PLOT: Roy McBride (Pitt) is recruited to find his father, Clifford (Tommy Lee Jones), who disappeared decades ago while on a trip to Neptune in search of extra-terrestrial life. The spacecraft in orbit around Neptune is sending deadly anti-matter waves directed at Earth causing catastrophic damage. Is this a deliberate act, an accident or something more sinister? Brad Pitt travels to the Moon, now a battleground between rogue factions fighting over natural resources, then to Mars where he is ordered to send a personal message to his father in the hopes of getting a response. Although Roy is forbidden from traveling any further, he sneaks aboard the ship headed to Neptune where he confronts his most personal of demons in the vastness of space.
MILD SPOILER: There is a wonderful sequence, en route to Mars, where they encounter a research vessel sending a distress signal. They board the station only to discover the horrific sight of experimental lab primates running amok, after having killed the entire crew. At first the sight of a feral baboon lunging for Brad Pitt seemed odd and out of place. "What in the world are primates doing in outer space?", I thought. But this is a movie about the search for super-intelligent life in the universe and it hit me like an anvil. We ARE primates in outer space. Imagine if the intelligent life we encounter looks at us the same way Roy looked at the baboons? Are we really that much more advanced in the grand scheme of things?

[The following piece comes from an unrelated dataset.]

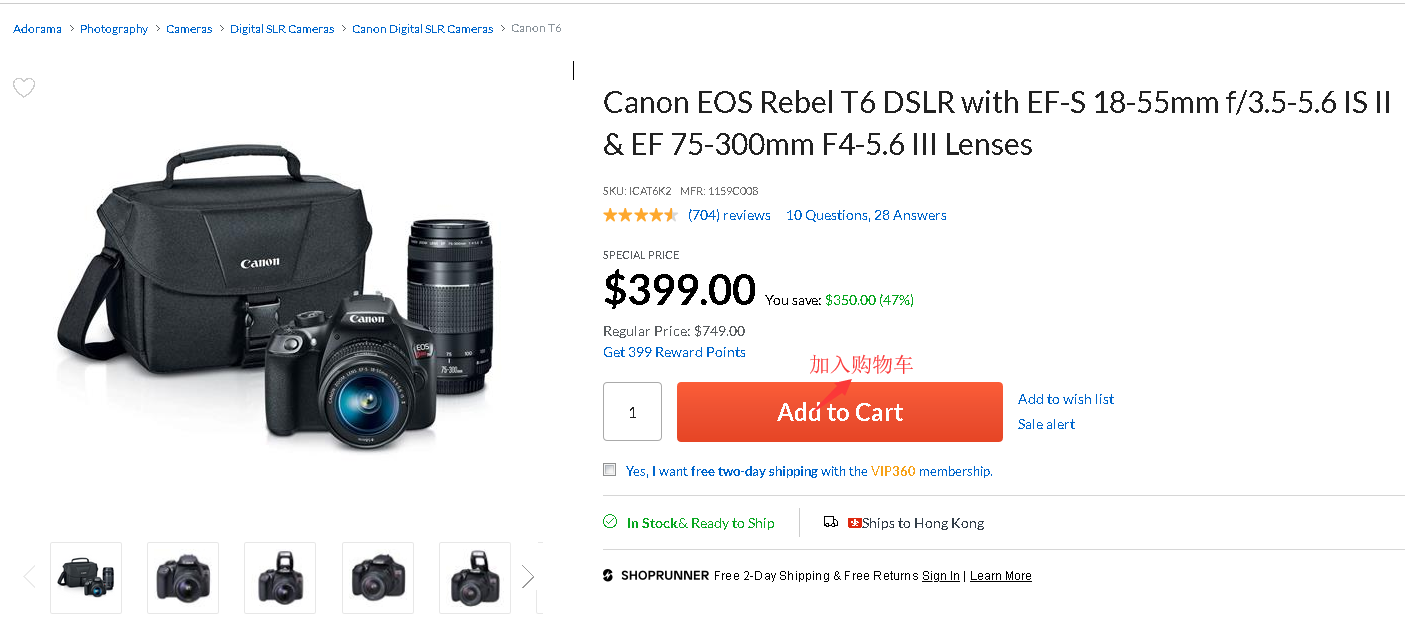1405x621 pixels.
Task: Select the second camera front thumbnail
Action: tap(183, 578)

BIG SPOILER: My biggest disappointment with the story involved the anti-matter pulses that triggered the entire journey. I imagined numerous possibilities: Maybe Clifford lost so much faith in humanity that he targeted Earth deliberately? Maybe Clifford found intelligent life but it was so malevolent that he was attempting to knock out Earth's ability to communicate beyond the stars so we wouldn't be found. But sadly the answer was simply this: it was just an accident caused by the crew while attempting to mutiny. An accident that coincidentally pointed an anti-matter beam directly at a target 2.8 billion miles away. If the antenna were .0001 degrees to either side it would have missed Earth by millions of miles. Even more absurd, Clifford's ship has a degrading orbit around Neptune so each time around it's in a different position, yet all the beams seem to go straight to Earth. A small gripe, perhaps, that did not detract from the true emotional impact of the film.